The discussion, which took up about two hours of the council’s four-hour work session/regular meeting, was centered primarily on the legalities of 63-20 corporations, which are mechanisms in which not-for-profit entities are used as vehicles to finance the construction of public buildings, including hospitals, courthouses and schools. Such entities are traditionally used to avoid statutory debt limitations and other restrictions, as well as take advantage of private-public partnerships.
The topic came up as a result of a proposed $10.5 million rink/recreation complex/pool project that would be built, at least in part, through the use of a 63-20 corporation.
The 63-20 corporation would build at least part of the project through issuing tax exempt bond, while leasing the complex to the town annually at a set rate. There would be no need to go out for a referendum, and the town would not be incurring any long-term debt.
It is unclear who would be heading up the 63-20 corporation, though attorney Kent Mawhinney in a presentation in October said that he represented the group that would take the lead.
Town Attorney Dwight Johnson answered questions from town councilors on the issue, specifically the legalities of 63-20 corporations and other issues, such as whether prevailing wage would have to be paid should the project move forward.
Johnson said that it was “within the powers of the municipal corporation” to enter into an arrangement with a 63-20 corporation, and the town would be under no obligation to pay for the bonds issued by the entity. Any risk the town incurred would be with respect to the lease it has with the 63-20 corporation.
Town Councilor Cindy Beaulieu said that she learned that the council and the members of the public learned that 63-20 corporations are “one more tool in the tool belt” for the town to use in the event that it wants to move forward on projects such as these.
But while the town would not be required to meet the obligations of the bond, Town Manager Matthew Galligan and Johnson, responding to a question by Town Councilor Saud Anwar, said that it would be unlikely the 63-20 corporation would be able to issue bonds if it did not have a credit-worthy tenant with a multi-year lease in place.
Anwar said that the project would have to make sense in terms of financial viability before the town entertained the notion of entering into such an arrangement.
“A 63-20 corporation is dangerous if a project is not fiscally or financially viable,” Anwar said. “It is your tax dollars at risk.”
On a blog on Patch, Anwar said that he did not support the project for various reasons, including what he believed were projections that could cost the town up to $1 million a year.
Other councilors, however, said that they would not be so quick to judge the project until they got specific numbers from Dan Marsh, the town’s consultant.
Councilor Keith Yagaloff said that he couldn’t make a determination on the project because he did not have enough information, though he said that for a project of this scope, transparency was critical.
Yagaloff said that he needed to know the total cost to the town before he reached any decision on the project.
“I have zero additional data other than the preliminary data” provided to the council by the developer, Yagaloff said.
Deputy Mayor Gary Bazzano agreed.
“I don’t know the numbers, folks,” Bazzano said. “Until we have everything, we can’t make an educated decision we need to make.

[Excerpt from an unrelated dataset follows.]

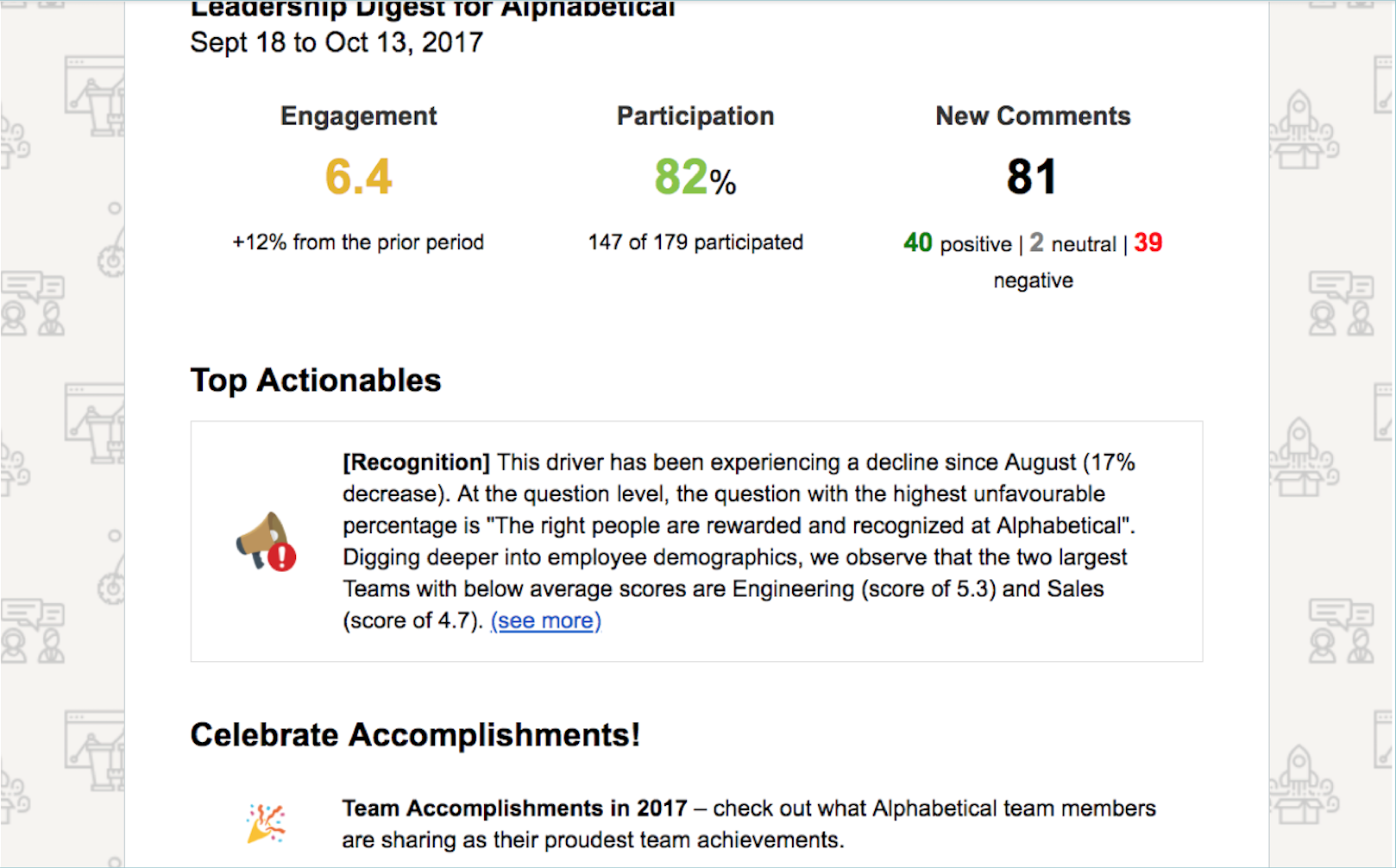
Task: Select the 40 positive comments count
Action: click(x=918, y=242)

We are a bit of a ways from the numbers.”
Galligan said that a public/private partnership may not necessarily mean that the town would fund the entire $10.5 million project through a lease. Specifically, Galligan said that he has been approached by at least one developer who would be interested in building the skating rink portion of the project through private funds. The town could, theoretically, then fund the pool and basketball courts through the use of a 63-20 corporation.
Galligan said that he would know more if the town went out to requests for proposals to get a handle on how much everything, or a portion of what the town wanted - such as the pool - would cost.

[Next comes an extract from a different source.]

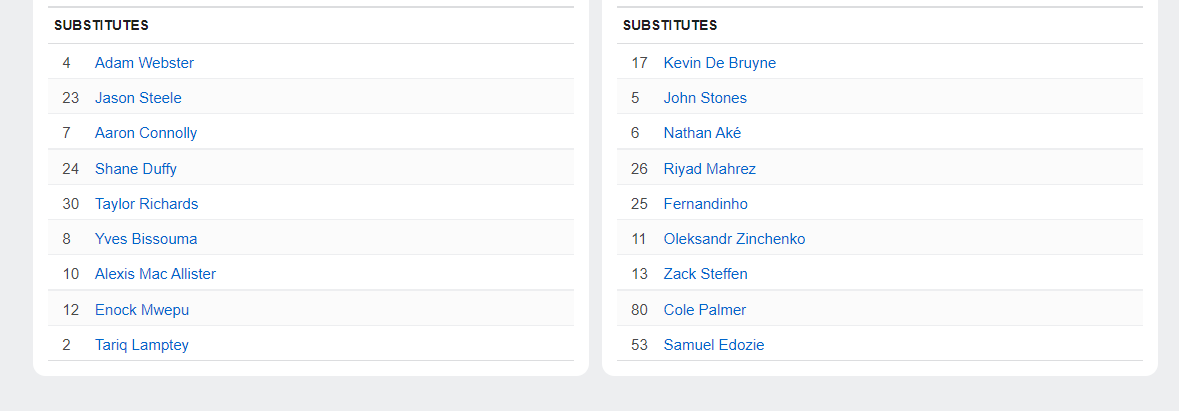Select Aaron Connolly from substitutes
Image resolution: width=1179 pixels, height=411 pixels.
click(146, 133)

The meeting took a somewhat more contentious turn, however, when Anwar made references that the project was developed in part by town staff in meetings that were not reported to the town council.

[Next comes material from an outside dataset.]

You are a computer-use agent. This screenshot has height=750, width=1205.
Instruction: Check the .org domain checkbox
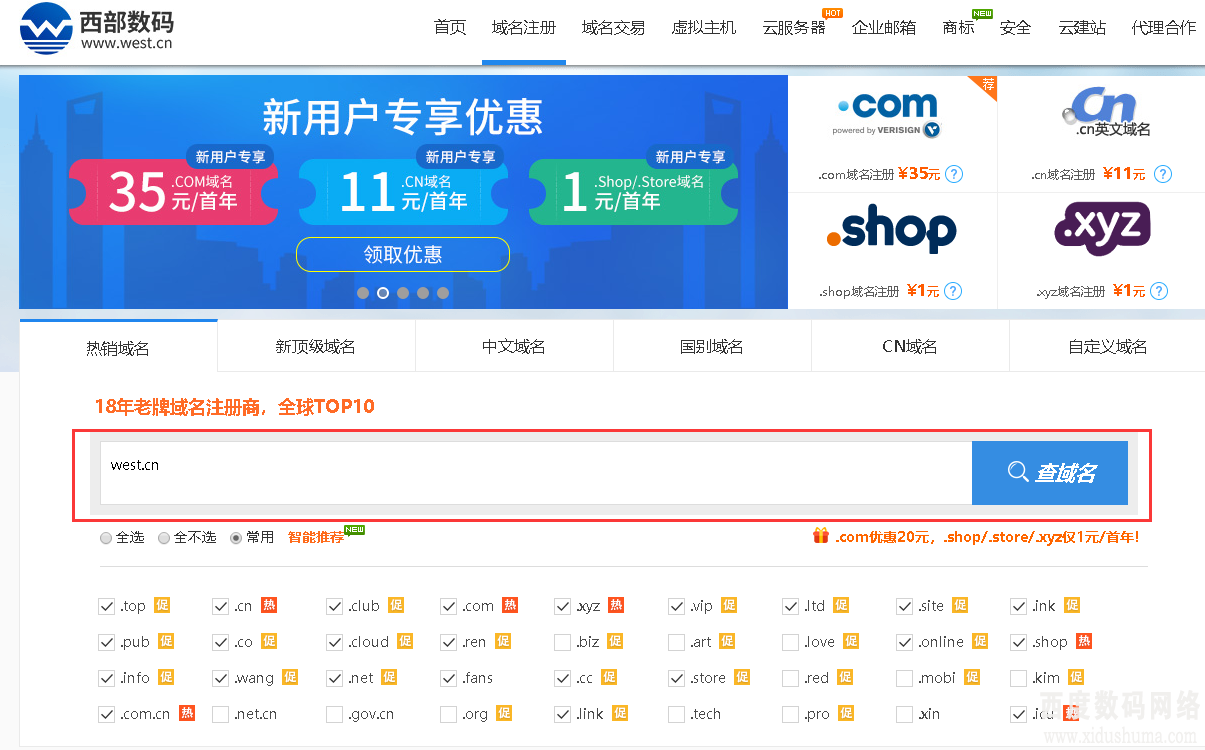[448, 714]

Galligan took exception to Anwar’s line of inquiry.
“I don’t hold secret meetings,” Galligan said. “I’m being accused of something here and lets get it straight.”
Galligan said that he has an open-door policy and that he had a meeting with a developer that, when discussions went to the rink/recreation center/pool proposal, he informed the developer to take it to the Town Council. Galligan said that he then went on vacation for two weeks.
“I don’t like being accused of secret meetings when I don’t have secret meetings,” Galligan said.
When Anwar continued to press the issue later in the meeting, Councilor Kevin McCann interrupted, “I think that’s completely inappropriate.”
Mayor Tom Delnicki ultimately polled councilors to see if there was even interest in moving forward from that point. The council decided - with Ed Havens abstaining - that it wanted additional details from Galligan on the project once they became available.